In the eighth century, the two major powers of Aryavarta (northern India) were the Pratiharas who ruled the Gurjaratra Kingdom and the Palas who ruled the Kingdom of Gauda (Bengal). While the Pratiharas gradually expanded their domain towards the east, the Palas expanded their domains towards the west. In southern India and the Deccan, the Rashtrakutas of Manyakheta reigned, who also sought to expand their domains north and control Aryavarta. This led to the formation of the Kannauj triangle, a region which lead to decades of conflict.

==Background==
According to the Epigraphist Dineschandra Sircar, the struggle between the Pratihara and the Rashtrakuta had begun earlier than the struggle over the Kingdom of Kannauj. These two powers shared a common frontier in the Gujarat and Malwa regions. The frontier was a shifting one and far from permanent, causing enmity between the two powers. Even before the struggle over Kannauj started, Dantidurga, the founder of the Rashtrakuta Empire, had defeated Nagabhata I of the Pratihara dynasty, as evident from the Dashavatara Temple inscription of Dantidurga at Ellora and the Sanjan inscription of Amoghavarsha I, both belonging to the Rashtrakuta dynasty which states that Dantidurga (r. 735–756) performed a religious ceremony at Ujjayani, and the king of Gurjara-desha (Gurjara country) acted as his door-keeper (pratihara), suggesting that the Rashtrakuta king had subdued the Pratihara king who was ruling Avanti at that time.

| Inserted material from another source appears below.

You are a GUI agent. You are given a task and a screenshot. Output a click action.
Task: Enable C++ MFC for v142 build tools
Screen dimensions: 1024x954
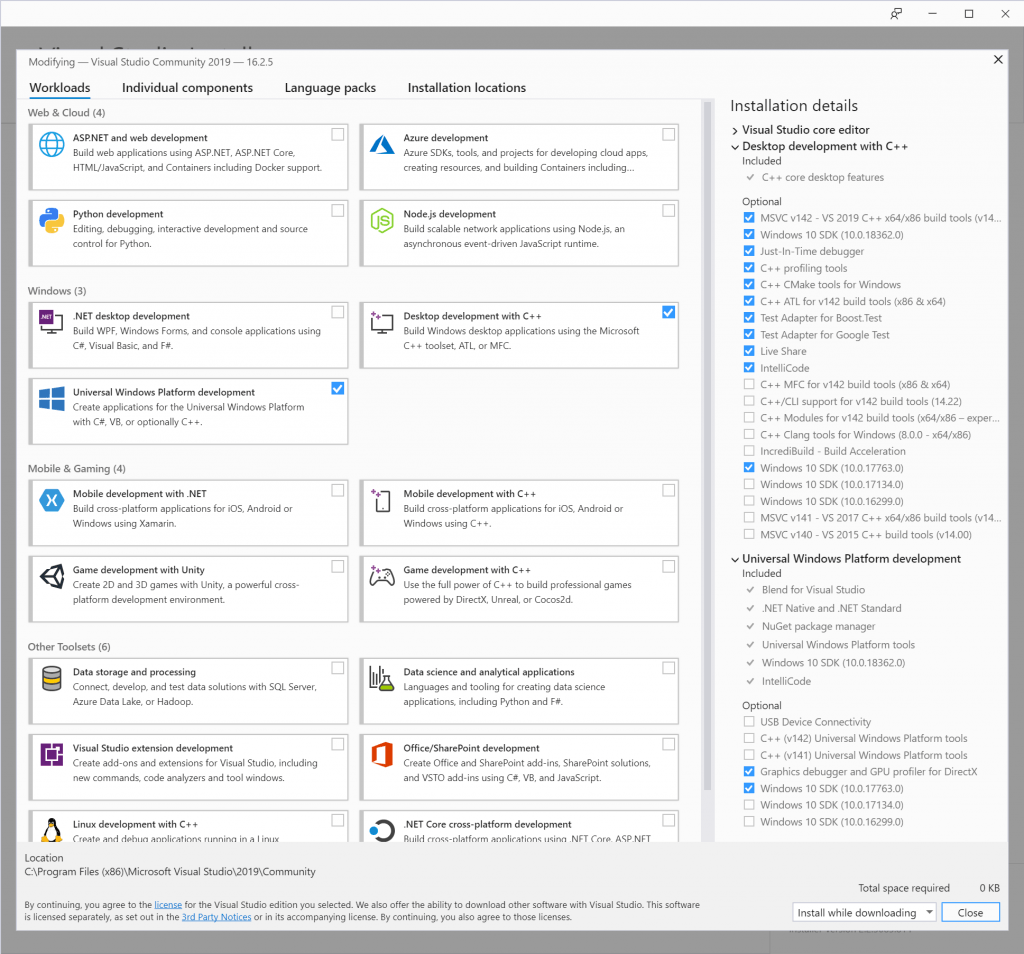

On the other hand, the conflict between the Palas of Gauda/Bengal and the Ayudhas of Kannauj was the continuation of an old power struggle that had started between Harshavardhana of Kannauj and Sasanka of Gauda in the 7th century and would continue till the 12th century. These regional struggles were escalated to a greater pitch over the issue of succession of the Ayudha dynasty. Also, the involvement of the four powers, i.e. the Pratihara Empire, the Pala Empire, the Rashtrakuta Empire, and the Kingdom of Kannauj meant that it was actually a four-power struggle.

== Prelude ==

By the eighth century, the Pushyabhuti dynasty which had controlled much of northern India under Harshavardhana in the seventh century had greatly diminished in power under a succession of weak kings, and was replaced by two new great powers in North India — the Kingdom of Gurjara to the west and the Kingdom of Bengal to the east. In southern India, the Rashtrakuta royal family reigned, whose king Dhruva too had imperial ambitions to rule northern India.

The king of the Gurjaras, Vatsaraja, the grand-nephew of Nagabhata I, expanded the small principality founded by his ancestor into a powerful kingdom in northwestern India. His ambitions matched those of Dharmapala, the king of Bengal who too wanted glory for himself and wanted to extend his power beyond his ancestral domain in eastern India. The throne of Kannauj was equivalent to having imperial status over all of northern India and thus, Vatsaraja, Dharmapala, and Dhruva, all sought to control it. The incumbents of the Kannauj throne at that time, the Ayudha dynasty were weak rulers and the accession of Indrayudha triggered the first great war.

== First Tripartite War (AD 785–790) ==
The first move was made by Vatsaraja (of the Pratihara dynasty), soon after the ascension of the new king of Kannauj, Indrayudha. He swiftly invaded Kannauj and defeated the king. The weak king accepted the overlordship of Vatsaraja.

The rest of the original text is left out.